Thursday, May 21, 2020

Considerations in Outsourcing Service Desk


This is the fourth blog in a five part series on "Providing a World Class Service Desk". In my last article, I introduced five metrics to help you track performance and make sure you're meeting the right goals. This blog addresses long-standing questions about offshore or offshore recruiting from customer service. It also explains how to prevent your service desk from losing efficiency.

If you want to offer the best IT services in the most cost-effective way possible, you should answer frequently asked questions about IT strategy. Is outsourced service desk a good option for your organization? There is no correct answer. The best way for someone else may not work for you, and vice versa. Instead, many factors involved in this decision must be carefully considered. That is what this blog will cover.

One of the most important considerations is whether the choices you make can meet the service level requirements (SLRs) of your business customers. First, you must evaluate and validate these SLRs to provide context for your decisions. With these requirements in mind, here are some other points to consider about outsourcing, and whether they are right for your business.

outsourcing

At this point, we are all familiar with outsourcing. The entire service table is delivered to a contractor and is provided as a service to users.
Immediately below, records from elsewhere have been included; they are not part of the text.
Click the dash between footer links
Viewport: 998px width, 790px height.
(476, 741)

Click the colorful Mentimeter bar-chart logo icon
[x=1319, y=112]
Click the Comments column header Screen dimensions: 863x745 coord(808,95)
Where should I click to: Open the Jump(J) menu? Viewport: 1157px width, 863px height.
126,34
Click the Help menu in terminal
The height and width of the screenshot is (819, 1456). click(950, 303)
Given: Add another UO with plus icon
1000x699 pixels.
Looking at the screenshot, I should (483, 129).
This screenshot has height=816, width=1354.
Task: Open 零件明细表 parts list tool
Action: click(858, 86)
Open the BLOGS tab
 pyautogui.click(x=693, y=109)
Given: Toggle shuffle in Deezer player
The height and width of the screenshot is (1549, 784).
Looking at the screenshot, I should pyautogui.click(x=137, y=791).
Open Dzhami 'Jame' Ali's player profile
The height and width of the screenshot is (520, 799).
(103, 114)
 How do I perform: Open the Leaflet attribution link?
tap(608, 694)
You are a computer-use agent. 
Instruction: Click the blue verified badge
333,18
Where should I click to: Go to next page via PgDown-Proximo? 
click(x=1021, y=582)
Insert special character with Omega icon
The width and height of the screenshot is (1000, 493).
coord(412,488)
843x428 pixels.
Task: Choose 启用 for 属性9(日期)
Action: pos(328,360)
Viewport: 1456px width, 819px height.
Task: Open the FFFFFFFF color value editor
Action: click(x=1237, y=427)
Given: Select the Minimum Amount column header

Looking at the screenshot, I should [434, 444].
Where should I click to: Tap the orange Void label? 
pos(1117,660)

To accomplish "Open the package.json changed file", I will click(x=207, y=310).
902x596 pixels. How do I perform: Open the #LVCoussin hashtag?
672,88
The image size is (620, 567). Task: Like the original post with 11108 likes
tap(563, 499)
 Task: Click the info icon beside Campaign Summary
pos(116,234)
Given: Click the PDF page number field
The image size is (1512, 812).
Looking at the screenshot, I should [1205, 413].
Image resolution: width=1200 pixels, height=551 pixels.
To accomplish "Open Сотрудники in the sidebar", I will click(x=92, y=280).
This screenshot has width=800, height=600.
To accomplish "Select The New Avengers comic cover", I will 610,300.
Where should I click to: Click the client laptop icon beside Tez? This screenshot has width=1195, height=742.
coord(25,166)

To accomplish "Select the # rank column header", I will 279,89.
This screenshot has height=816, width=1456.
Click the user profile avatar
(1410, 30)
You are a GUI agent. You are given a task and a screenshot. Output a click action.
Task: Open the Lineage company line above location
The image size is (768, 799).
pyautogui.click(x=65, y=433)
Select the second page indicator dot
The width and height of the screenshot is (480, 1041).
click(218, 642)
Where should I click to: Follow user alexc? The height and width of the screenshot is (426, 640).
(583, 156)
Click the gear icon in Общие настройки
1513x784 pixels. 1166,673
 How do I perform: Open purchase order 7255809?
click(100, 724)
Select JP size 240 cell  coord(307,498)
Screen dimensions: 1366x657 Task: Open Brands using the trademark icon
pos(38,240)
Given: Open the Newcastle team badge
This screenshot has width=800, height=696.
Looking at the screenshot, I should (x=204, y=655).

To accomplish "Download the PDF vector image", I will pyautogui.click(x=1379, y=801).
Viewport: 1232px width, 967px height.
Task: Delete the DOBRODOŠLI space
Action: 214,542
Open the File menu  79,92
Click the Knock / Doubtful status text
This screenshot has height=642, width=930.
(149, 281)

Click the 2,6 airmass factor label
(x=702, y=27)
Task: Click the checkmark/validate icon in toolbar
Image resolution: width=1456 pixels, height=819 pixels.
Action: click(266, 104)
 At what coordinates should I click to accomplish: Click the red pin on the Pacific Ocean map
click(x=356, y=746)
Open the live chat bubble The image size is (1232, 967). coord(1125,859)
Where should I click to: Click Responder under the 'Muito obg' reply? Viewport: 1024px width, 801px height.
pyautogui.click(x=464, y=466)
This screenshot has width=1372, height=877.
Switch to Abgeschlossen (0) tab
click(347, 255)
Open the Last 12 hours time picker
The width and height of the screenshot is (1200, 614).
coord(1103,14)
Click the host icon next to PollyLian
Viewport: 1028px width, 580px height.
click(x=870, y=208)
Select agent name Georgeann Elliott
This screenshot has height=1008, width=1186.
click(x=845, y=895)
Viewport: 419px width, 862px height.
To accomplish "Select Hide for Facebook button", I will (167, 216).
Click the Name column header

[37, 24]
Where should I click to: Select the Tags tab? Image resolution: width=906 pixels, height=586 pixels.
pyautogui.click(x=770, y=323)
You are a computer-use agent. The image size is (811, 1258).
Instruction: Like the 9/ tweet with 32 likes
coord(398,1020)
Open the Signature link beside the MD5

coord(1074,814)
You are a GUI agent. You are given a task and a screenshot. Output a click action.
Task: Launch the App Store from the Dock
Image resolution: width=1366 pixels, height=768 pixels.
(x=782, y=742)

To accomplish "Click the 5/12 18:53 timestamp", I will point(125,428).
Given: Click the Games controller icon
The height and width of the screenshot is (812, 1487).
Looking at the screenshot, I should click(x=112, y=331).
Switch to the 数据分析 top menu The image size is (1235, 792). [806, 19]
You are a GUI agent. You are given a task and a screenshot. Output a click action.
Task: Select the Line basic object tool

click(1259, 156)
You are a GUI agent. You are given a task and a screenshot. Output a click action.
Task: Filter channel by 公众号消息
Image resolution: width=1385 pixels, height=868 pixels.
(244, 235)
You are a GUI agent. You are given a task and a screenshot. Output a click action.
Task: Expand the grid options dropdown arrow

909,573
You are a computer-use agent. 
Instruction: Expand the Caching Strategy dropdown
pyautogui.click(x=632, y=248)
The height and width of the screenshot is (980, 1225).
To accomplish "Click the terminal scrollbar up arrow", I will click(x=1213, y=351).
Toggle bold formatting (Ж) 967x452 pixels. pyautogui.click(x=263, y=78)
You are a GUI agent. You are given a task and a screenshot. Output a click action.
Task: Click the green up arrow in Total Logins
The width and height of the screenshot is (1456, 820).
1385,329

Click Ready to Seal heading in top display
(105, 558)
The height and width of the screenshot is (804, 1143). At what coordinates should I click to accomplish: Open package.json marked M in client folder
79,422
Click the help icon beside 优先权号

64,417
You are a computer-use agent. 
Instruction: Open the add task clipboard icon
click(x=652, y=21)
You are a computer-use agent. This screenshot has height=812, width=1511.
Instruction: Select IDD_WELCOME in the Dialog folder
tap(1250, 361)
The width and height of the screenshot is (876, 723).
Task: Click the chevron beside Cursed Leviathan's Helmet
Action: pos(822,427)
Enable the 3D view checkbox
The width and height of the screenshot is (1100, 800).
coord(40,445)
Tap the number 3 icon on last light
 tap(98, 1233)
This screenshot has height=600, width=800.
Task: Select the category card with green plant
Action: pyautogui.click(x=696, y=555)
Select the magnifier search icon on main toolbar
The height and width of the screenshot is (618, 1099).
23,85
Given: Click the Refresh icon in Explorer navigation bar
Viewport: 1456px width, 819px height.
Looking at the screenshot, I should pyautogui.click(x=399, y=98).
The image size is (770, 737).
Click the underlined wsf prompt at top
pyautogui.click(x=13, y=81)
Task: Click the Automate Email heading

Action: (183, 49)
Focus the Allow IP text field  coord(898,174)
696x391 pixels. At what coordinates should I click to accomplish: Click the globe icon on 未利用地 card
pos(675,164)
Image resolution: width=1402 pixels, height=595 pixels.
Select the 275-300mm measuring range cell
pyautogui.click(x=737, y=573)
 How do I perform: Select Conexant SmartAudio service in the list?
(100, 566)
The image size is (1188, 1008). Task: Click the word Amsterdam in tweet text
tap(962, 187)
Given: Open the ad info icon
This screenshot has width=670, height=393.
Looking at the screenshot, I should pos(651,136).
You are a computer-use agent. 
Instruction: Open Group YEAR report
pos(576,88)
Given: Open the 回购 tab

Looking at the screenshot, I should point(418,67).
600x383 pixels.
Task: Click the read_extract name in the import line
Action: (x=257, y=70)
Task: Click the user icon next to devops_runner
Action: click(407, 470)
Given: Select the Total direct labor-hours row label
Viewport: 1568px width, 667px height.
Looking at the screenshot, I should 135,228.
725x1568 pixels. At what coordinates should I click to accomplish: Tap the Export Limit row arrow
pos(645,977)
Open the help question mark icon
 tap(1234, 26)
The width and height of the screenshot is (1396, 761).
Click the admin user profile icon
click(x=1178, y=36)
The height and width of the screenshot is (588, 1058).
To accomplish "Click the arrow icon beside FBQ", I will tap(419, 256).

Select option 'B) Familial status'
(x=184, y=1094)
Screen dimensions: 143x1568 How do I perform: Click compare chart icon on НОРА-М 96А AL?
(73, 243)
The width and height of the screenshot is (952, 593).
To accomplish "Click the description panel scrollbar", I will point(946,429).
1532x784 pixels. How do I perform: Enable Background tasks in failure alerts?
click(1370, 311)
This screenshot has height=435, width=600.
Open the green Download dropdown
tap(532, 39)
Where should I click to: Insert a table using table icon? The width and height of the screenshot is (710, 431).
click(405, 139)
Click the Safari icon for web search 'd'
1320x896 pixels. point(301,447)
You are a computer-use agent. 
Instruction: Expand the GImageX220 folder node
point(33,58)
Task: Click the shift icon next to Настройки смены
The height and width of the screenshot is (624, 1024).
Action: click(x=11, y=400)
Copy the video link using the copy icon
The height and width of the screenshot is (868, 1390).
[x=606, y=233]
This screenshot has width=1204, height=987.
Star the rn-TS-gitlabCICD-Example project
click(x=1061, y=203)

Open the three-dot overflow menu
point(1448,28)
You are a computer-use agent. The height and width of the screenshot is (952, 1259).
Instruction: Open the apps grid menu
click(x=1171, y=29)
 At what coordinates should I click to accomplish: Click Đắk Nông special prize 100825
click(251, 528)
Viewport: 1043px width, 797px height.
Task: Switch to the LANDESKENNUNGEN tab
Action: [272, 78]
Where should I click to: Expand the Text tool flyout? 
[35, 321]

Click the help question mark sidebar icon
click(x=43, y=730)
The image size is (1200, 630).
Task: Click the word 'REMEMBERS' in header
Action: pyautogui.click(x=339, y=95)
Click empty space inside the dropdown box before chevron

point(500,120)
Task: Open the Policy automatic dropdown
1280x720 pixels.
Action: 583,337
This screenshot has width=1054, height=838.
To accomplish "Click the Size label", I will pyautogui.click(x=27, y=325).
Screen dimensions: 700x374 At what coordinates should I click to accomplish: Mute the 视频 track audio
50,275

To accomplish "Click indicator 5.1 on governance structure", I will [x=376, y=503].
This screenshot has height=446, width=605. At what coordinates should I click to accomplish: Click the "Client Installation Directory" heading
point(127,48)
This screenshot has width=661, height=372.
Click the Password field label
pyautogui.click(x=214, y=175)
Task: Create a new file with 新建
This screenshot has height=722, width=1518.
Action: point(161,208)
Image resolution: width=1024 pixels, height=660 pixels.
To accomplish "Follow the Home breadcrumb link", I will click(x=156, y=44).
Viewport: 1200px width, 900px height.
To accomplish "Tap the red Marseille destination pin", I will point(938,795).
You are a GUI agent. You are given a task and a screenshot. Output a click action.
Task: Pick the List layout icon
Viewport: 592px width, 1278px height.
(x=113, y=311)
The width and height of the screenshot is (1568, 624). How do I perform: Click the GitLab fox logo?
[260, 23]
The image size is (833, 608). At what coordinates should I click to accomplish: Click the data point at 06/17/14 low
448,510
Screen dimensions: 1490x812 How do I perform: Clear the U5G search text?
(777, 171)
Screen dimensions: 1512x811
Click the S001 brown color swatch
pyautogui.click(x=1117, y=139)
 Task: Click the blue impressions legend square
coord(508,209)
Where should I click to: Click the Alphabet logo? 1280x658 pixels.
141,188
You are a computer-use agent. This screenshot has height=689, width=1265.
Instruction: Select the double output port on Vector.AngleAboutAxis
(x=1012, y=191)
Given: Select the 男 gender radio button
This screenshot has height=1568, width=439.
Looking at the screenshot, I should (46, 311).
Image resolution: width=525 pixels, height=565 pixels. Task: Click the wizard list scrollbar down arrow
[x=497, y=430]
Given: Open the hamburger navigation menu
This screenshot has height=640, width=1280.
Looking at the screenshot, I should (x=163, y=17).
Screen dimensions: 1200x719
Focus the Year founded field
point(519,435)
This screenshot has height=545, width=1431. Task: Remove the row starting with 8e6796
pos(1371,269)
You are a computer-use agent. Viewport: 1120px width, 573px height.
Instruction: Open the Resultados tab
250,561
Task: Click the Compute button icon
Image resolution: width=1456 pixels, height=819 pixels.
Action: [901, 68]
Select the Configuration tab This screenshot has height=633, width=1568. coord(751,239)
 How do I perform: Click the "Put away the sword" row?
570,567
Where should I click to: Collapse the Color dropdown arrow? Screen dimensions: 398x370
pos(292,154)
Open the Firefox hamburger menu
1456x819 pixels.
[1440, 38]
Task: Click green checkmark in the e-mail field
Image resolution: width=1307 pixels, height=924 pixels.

Despite the different ownership models, it is equally important that the service desk acts as a perfectly integrated part of the organization, responding dynamically and effectively to the dynamic demands of its user base.

Expand / Reduce - Do service providers allow you to expand and shrink to meet peak and valley demand? How quickly and efficiently can they do it and how do they charge it? You should provide a predictable cost plateau to help you plan and control costs. Be careful not to subscribe to a volume-based linear service charge. Otherwise, unplanned costs can fluctuate significantly.

Quality of service and cost of service: Businesses often outsource their service desks to improve service quality, reduce costs, or both. The trap they can fall into supposes that the support service is a product that a third party can automatically make better and cheaper. Perhaps not necessarily. To determine how realistic these goals are, you must first understand how quality and cost are measured today, then carefully analyze opportunities for improvement on both sides. The last thing you want to do is experience all the problems of outsourcing.

Change management: everyone knows that IT means constant change. How is the provider managing it? What processes do you have in place to keep up with changes in the environment? What is the fee structure? If the cost of each change is too high, you will pay a significant fine to achieve business-dependent agility.

Turnover: The way your supplier treats employees (reflected in turnover) has a direct impact on the attitude and quality of service your customers encounter when they call. Request a tour of the facility. Do you want to work there? If you see signs of employee dissatisfaction, users are likely to do so as well, which can negatively affect your business. If they always have to hire new people who have little understanding of their environment, that will also make the wrong difference.

Talent: As explained in our previous blog, the people who work in the services are a key component of their effectiveness. How does the provider work for the business? How are they hired, trained, and what practices are practiced to ensure consistently high staff performance?

Documentation: How ready are you to fully document your support environment until you can deliver it to a third party for operation? Can your staff document and report any significant changes you make to it? If you hesitate to respond, it may be a warning sign. If service desk providers fly blind, it's only a matter of time before things turn sideways or get worse.

Dedicated and Shared Support Models: Do Providers Provide Dedicated Support Resources to Learn About Your Environment and Unique Support Resources? If your company is just one of several clients supported by the same team, you will not receive the focused attention and consistent service that you would provide with an in-house or dedicated team. The only way suppliers can manage their business.